Preso il killer di Fortunata Fortugno

Hanno esplorato tutte le piste, inclusa quella passionale, poi hanno decisamente imboccato la pista della ’ndrangheta. E dopo poco più di tre mesi, gli investigatori della Polizia hanno risolto il caso dell’omicidio di Fortunata Fortugno, la quarantottenne uccisa la notte dello scorso 16 marzo mentre era appartata nell’automobile con Demetrio Logiudice – vero obiettivo del killer – in un posto isolato accanto al torrente Gallico.

Cerchio chiuso

«Grazie a svariate intercettazioni ambientali abbiamo raccolto indizi gravi, precisi e concordanti», ha detto il capo della Squadra Mobile Francesco Rattà e il cerchio si è chiuso attorno a Paolo Chindemi, 28 anni, che viene ritenuto dai magistrati antimafia della Dda Walter Ignazitto e Diego Capece Minutolo il killer che ha ucciso l’incolpevole Fortunata Fortugno e ferito alla spalla Demetrio Logiudice, il boss noto come “Mimmo u boi”. Ma dalle indagini della Polizia è emerso altro: cercando di fare luce sull’omicidio la Squadra Mobile si è imbattuta nell’esistenza di un emergente gruppo ’ndranghetista composto dallo stesso Paolo Chindemi e da Mario Chindemi, 50 anni; Santo Pellegrino, 32 anni ed Ettore Corrado Bilardi detto “Pietro”, 66 anni.

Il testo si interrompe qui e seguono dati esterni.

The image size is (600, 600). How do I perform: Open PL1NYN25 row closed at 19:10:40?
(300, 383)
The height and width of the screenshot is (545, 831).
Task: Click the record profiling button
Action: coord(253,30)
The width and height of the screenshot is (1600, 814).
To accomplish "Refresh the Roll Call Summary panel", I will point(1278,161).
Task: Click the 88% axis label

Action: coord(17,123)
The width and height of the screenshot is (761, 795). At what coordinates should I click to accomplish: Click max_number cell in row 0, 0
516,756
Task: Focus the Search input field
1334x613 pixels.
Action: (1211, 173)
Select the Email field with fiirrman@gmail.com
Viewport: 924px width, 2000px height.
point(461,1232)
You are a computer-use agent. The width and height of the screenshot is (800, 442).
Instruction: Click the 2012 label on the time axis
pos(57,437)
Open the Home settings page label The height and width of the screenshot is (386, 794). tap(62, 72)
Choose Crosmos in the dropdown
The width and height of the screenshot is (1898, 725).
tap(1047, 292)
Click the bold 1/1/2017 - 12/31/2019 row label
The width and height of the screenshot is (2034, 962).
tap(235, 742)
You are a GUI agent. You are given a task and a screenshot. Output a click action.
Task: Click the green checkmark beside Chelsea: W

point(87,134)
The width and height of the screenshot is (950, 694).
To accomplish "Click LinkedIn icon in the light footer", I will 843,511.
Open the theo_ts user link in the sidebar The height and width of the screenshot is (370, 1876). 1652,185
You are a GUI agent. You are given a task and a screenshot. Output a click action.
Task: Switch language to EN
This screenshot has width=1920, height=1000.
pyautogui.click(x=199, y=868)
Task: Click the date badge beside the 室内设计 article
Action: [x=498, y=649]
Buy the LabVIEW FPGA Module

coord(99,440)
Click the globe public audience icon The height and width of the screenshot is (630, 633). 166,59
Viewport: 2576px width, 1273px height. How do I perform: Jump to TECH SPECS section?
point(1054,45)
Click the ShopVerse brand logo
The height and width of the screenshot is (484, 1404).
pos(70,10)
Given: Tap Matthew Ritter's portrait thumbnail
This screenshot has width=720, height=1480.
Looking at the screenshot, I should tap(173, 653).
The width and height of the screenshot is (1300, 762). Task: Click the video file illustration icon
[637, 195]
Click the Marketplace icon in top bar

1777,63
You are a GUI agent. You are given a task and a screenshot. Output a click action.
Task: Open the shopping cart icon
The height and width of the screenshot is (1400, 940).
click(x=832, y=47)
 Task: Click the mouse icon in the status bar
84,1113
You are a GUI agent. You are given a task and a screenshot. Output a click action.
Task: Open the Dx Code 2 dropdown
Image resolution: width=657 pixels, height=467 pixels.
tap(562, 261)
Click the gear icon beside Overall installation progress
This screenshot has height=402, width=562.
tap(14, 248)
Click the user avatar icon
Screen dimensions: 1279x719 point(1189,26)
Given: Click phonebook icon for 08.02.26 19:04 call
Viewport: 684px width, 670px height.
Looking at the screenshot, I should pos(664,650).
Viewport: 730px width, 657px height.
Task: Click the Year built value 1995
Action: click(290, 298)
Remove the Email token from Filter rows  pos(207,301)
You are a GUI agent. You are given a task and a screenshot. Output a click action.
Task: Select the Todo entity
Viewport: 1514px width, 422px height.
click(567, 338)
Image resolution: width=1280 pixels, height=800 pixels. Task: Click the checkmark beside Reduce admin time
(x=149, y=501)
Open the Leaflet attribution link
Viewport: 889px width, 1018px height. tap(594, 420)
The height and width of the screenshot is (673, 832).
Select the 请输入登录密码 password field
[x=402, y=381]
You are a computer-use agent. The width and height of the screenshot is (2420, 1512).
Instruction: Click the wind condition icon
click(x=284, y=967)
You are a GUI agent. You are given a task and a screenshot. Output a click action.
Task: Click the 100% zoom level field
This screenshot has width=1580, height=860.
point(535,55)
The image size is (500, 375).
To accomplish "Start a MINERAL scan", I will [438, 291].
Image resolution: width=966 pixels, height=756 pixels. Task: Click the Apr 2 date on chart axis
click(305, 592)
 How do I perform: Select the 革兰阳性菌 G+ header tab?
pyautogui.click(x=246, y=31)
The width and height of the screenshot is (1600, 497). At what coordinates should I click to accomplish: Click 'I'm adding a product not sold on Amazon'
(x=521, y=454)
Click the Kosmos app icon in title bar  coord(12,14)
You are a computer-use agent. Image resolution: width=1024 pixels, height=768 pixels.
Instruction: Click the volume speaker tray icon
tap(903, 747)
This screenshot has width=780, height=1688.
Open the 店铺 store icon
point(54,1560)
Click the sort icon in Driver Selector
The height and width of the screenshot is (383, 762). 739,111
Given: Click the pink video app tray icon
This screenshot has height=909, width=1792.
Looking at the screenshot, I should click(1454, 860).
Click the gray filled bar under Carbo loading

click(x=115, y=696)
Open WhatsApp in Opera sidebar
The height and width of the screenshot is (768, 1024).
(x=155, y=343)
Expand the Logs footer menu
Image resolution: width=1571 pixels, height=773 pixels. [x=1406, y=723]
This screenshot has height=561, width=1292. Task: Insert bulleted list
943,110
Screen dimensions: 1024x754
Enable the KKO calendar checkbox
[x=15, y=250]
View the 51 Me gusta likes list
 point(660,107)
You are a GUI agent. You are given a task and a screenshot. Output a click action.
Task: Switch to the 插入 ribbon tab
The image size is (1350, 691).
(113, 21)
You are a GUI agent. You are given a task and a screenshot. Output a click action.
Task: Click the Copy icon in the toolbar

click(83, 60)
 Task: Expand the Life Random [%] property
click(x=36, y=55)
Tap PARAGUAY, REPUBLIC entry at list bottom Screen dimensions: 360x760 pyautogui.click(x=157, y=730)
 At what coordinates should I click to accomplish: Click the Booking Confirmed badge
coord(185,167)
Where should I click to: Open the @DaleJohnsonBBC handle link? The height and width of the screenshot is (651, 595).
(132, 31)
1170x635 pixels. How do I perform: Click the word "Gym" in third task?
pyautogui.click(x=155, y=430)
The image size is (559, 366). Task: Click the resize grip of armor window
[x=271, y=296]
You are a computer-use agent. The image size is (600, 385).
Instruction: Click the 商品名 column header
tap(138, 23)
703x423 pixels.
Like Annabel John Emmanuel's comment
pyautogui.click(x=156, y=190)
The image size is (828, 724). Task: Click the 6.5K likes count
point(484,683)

Tutti fermati, perché ritenuti «pericolosi e pronti a sparare ancora», ha commentato il procuratore Giovanni Bombardieri. Le indagini, infatti, hanno consentito di far luce anche su un atto intimidatorio posto in essere dal gruppo Chindemi, lo scorso 23 maggio, mediante l’esplosione di alcuni colpi di fucile contro le serrande di due garage di un condominio di cinque piani a Gallico. «Ai danni di un amministratore», è stato specificato.

L’espansione

Le conversazioni captate nel corso delle articolate attività tecniche hanno dimostrato che lo scopo fondamentale della consorteria Chindemi era quello di affermare la propria leadership criminale, conquistando spazi sempre più ampi nel territorio di Gallico, anche con l’uso delle armi, pianificando azioni volte ad assumere il controllo delle attività estorsive in danno di imprenditori e commercianti del luogo e ad eliminare esponenti delle fazioni contrapposte.

A volte ritornano

Nel gruppo Chindemi c’è un pregiudicato di elevato spessore criminale quale Ettore Corrado Bilardi, 66 anni e già condannato a lunghi anni di reclusione per omicidio. Si tratta del genero del boss storico della ’ndrangheta di Reggio Calabria don Mico Tripodo, assassinato nel 1977 all’interno del carcere di Poggioreale su mandato dei De Stefano, nonché cognato di Venanzio Tripodo, genero di Sebastiano Romeo, patriarca dello storico e famigerato clan di ‘ndrangheta di San Luca intesa “I Stacchi”. Il ruolo di Bilardi sarebbe quello del tessitore: avrebbe intessuto relazioni per conto dei Chindemi con esponenti di “affermate” cosche della ’ndrangheta.

Le indagini

Tornando all’omicidio, va sottolineato lo sforzo ponderoso fatto dalla Polizia che in assenza di testimoni (il ferito Logiudice non fornì alcun aiuto), ha acquisito tutte le immagini riprese da circa 70 impianti di video sorveglianza pubblica e privata presenti nei luoghi prossimi e meno prossimi a quello in cui era stato perpetrato l’efferato delitto. Spiega Rattà: «È seguita un’accurata analisi dell’impressionante mole di immagini acquisite nei giorni immediatamente successivi al duplice delitto dagli impianti di video sorveglianza per un totale di centinaia di ore di filmati passati letteralmente sotto lente dagli inquirenti». Poi ci sono stati i riscontri ottenuti dai servizi di osservazione e controllo del territorio, che hanno consentito agli investigatori non solo di ricostruire le fasi dell’incontro delle vittime, ma anche di individuare in un’Audi A3 Sportback, in uso esclusivo a Paolo Chindemi, l’autovettura utilizzata dal killer la sera del 16 marzo per compiere prima il sopralluogo e subito dopo l’agguato in cui Fortunata Fortugno fu colpita a morte e Demetrio Logiudice fu gravemente ferito. Nello specifico, gli esiti della disamina certosina delle immagini estrapolate dai sistemi di videosorveglianza, permettevano di ricostruire i movimenti dell’autovettura delle vittime e di quella del killer: la fase dell’appuntamento dei due amanti, il sopralluogo, l’agguato e la fuga dell’attentatore, nonché la corsa verso l’ospedale di Logiudice ferito a bordo della macchina con la donna esanime.